Illegal Union Activities
- A union may not make threats against employees in order to encourage them to join the union.
- A union cannot refuse to submit a complaint because an employee isn’t part of the union or because an employee has criticized the union.
- A union may not discriminate in making job referrals from a hiring hall.
- A union may not influence employers to discriminate against any of their employees because their union-related activities.
- A union may not threaten an employee for not joining or not supporting the union.
Illegal Employer Activities
- An employer cannot stop employees from joining or taking an interest in a union during their off-work time.
- An employer may not discourage employees or question employees in a negative manner about their union activities.
- An employer cannot take adverse action against employees because of their involvement in or support of a union.
- An employer cannot make threats to close the workplace if workers choose to have union representation.

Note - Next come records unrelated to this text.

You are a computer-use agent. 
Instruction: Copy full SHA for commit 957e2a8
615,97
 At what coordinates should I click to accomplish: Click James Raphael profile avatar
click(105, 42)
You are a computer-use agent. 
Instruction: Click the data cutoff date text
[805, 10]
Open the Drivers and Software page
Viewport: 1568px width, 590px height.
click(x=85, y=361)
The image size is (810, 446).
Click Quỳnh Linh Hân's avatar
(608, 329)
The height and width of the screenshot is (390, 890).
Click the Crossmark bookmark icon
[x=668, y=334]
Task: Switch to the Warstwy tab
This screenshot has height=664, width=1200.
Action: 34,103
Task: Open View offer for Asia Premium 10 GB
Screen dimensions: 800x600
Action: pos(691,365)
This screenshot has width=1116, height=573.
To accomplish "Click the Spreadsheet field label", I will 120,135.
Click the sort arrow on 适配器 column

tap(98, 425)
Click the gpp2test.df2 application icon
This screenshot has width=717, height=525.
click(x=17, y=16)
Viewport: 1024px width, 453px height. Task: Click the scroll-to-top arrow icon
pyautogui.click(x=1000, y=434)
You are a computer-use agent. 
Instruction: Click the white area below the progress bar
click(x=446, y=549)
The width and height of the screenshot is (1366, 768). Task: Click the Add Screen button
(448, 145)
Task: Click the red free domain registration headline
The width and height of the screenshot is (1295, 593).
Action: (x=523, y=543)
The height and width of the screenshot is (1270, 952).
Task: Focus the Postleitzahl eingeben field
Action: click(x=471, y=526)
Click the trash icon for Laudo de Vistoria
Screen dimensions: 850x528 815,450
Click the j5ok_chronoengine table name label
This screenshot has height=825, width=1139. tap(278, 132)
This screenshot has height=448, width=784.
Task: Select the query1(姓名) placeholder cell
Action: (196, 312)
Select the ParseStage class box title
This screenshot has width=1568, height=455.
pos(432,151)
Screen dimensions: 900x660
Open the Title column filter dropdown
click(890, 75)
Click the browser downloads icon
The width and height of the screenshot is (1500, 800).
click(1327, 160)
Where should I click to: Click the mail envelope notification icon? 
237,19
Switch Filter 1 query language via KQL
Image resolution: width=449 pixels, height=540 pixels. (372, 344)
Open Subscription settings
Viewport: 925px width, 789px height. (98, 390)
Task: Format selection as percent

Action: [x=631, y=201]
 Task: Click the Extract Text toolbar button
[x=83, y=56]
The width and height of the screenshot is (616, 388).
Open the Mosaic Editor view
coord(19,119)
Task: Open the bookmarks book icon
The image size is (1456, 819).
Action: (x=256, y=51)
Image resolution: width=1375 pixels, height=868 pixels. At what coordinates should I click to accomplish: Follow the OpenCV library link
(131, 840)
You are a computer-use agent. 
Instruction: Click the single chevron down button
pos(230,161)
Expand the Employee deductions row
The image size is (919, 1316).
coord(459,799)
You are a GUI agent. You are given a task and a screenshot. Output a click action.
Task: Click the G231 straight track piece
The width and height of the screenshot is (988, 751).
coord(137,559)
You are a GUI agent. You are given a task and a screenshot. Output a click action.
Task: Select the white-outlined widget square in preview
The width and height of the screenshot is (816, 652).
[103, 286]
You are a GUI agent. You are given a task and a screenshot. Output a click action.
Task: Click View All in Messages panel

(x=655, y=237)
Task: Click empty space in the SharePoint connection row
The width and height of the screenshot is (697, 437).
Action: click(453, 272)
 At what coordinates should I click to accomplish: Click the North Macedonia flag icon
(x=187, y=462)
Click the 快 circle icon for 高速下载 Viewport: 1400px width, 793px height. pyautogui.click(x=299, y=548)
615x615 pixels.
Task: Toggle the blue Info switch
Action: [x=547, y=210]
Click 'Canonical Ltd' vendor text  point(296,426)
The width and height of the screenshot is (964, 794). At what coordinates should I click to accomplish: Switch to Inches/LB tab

- An employer may not discourage union interaction by way of bribery.
- An employer cannot stop employees from wearing or showing union propaganda.
- An employer cannot spy on union gatherings.
Resources for Employees Whose Rights Have Been Violated
- Employees should contact the NLRB within 6 months of a violation of rights.
- Employees may inquire about their rights and report violations without their employer knowing.
- An employee complaint about an NLRA violation may be filed by someone other than the employee.
- If a violation has occurred in which an employee was fired, the NLRB has the ability to order the employer to rehire the fired employee with a payout of lost salary and benefits.
- The NLRB has the authority to order a violation to cease on the part of an employer or the union.
- The NLRA poster provides NLRB contact information for filing violation complaints or for seeking assistance with employees’ rights.